I have long ago learned to only try to help those that care to learn. If an answer I give isn't thought over, questioned why or expressed desire to act based on information given I move on.

Most of the people that take the effort to come to a fish forum are interested in more than a simple answer. I try to honor that interest with worthy information.


----------



## SnakeIce (May 9, 2005)

Osteomata said:


> -Too many new aquarium keepers don't even take the adult size into account
> -Too many new aquarium keepers don't take into account different waste production amounts for equally sized fish
> 
> If this these new aquaiurm keepers won't even take those into account, do you really want to give them a more complicated rule of thumb involving volume calculations of their fish?
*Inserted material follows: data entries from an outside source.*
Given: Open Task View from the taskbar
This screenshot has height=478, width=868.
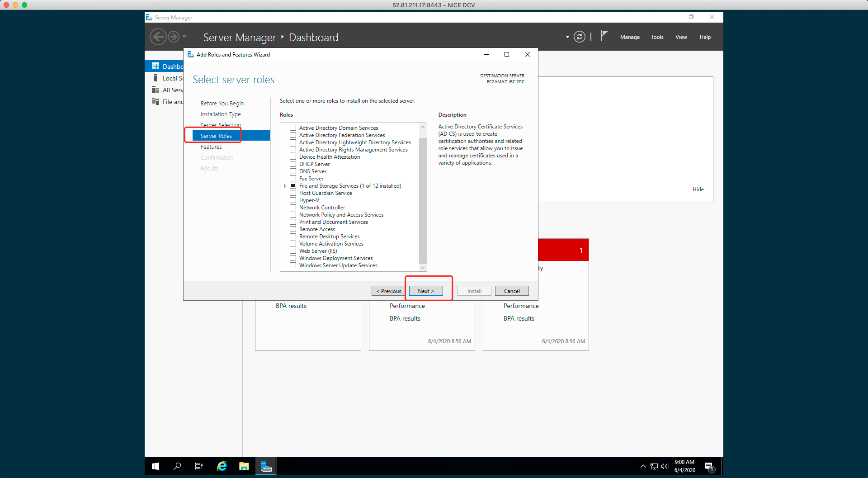Looking at the screenshot, I should (x=199, y=466).
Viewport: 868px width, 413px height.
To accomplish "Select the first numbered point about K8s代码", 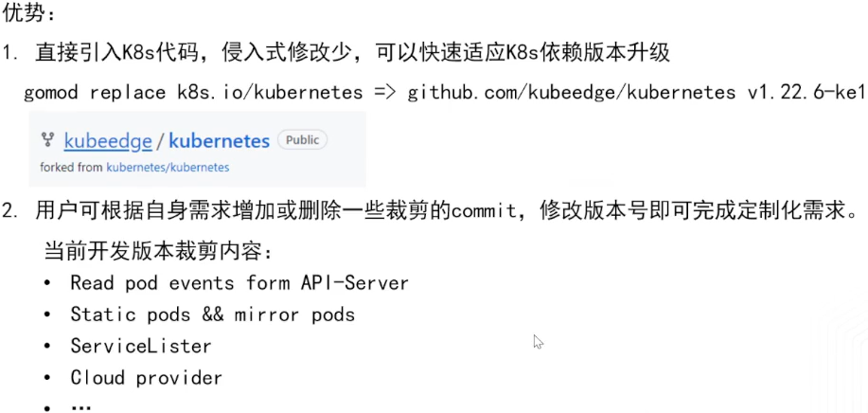I will coord(348,53).
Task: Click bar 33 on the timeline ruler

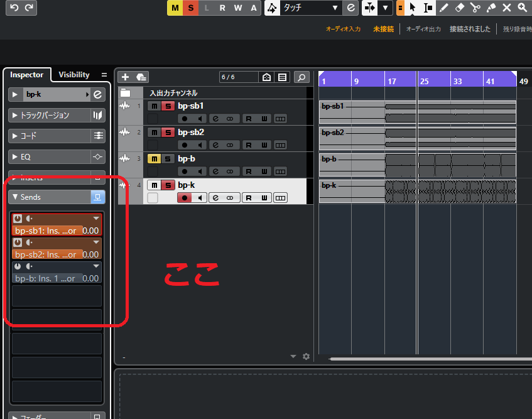Action: pyautogui.click(x=457, y=81)
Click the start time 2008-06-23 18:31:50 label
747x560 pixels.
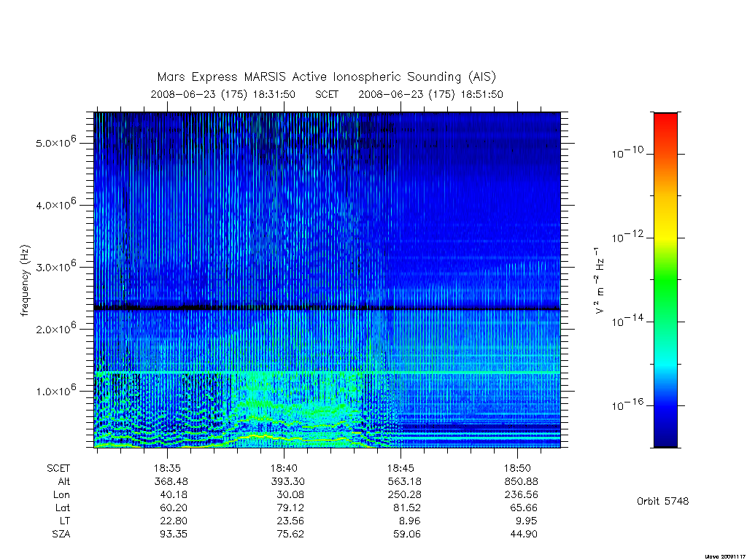[x=223, y=94]
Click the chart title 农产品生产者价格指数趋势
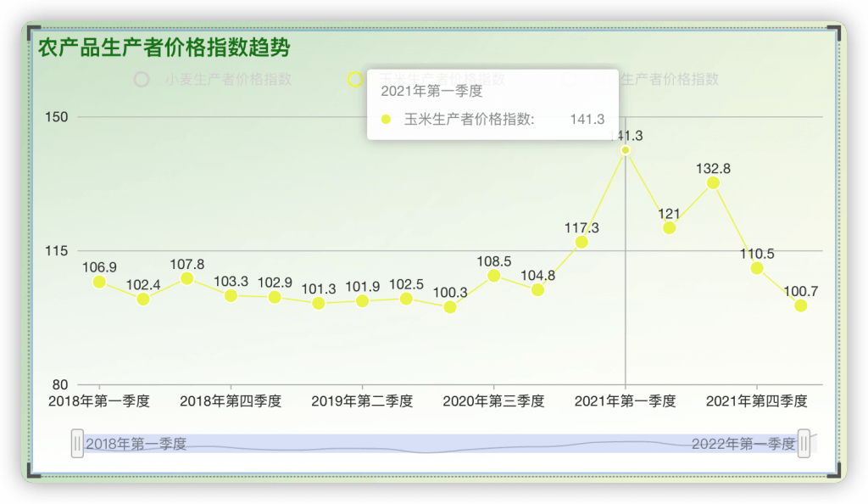 click(x=164, y=48)
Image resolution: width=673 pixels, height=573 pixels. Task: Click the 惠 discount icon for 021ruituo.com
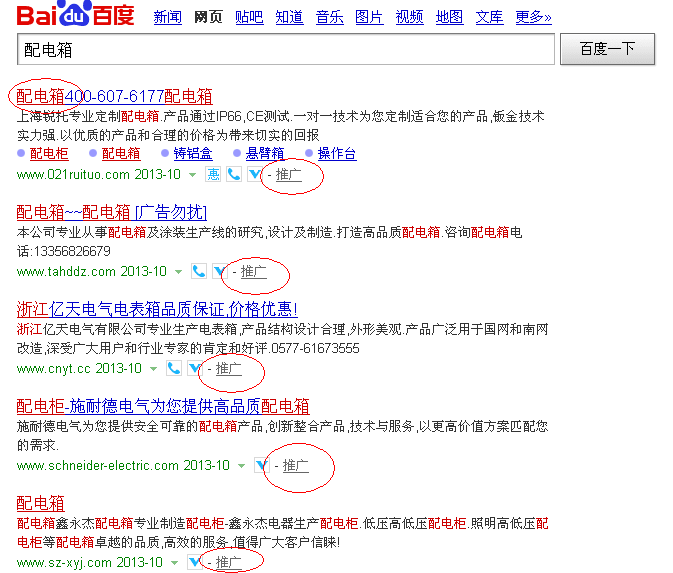213,175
I don't follow that line of reasoning. New aquarium keepers don't take things into account because they don't have the experience or knowlege to be able to. That says nothing about the desire to do so.

Saying they won't take those things into account(because they don't have the experience to) so why give them information about my experience is throwing the baby out with the bathwater, or in this case the new aquarium keeper out with the waterchange. [smilie=d: [smilie=n:


----------



## JaySilverman (Jun 19, 2005)

Go online. Look at successful healthy tanks. Stock your tank acordingly. Add slowly. Learn.


----------



## dominic (Feb 28, 2006)

SnakeIce said:


> discus 30 cubic inches.
> 
> give discus abit more room and you may find that they arn't demanding at all


SnakeIce - I know this is an old thread, but I was just browsing around, and noticed your post on this (like the rule BTW). I'm just about to embark on converting a six year old ex-piranha tank to a planted discus tank (will be the first time I've kept discus, but not the first planted tank... but hopefully the most successful planted tank so far ).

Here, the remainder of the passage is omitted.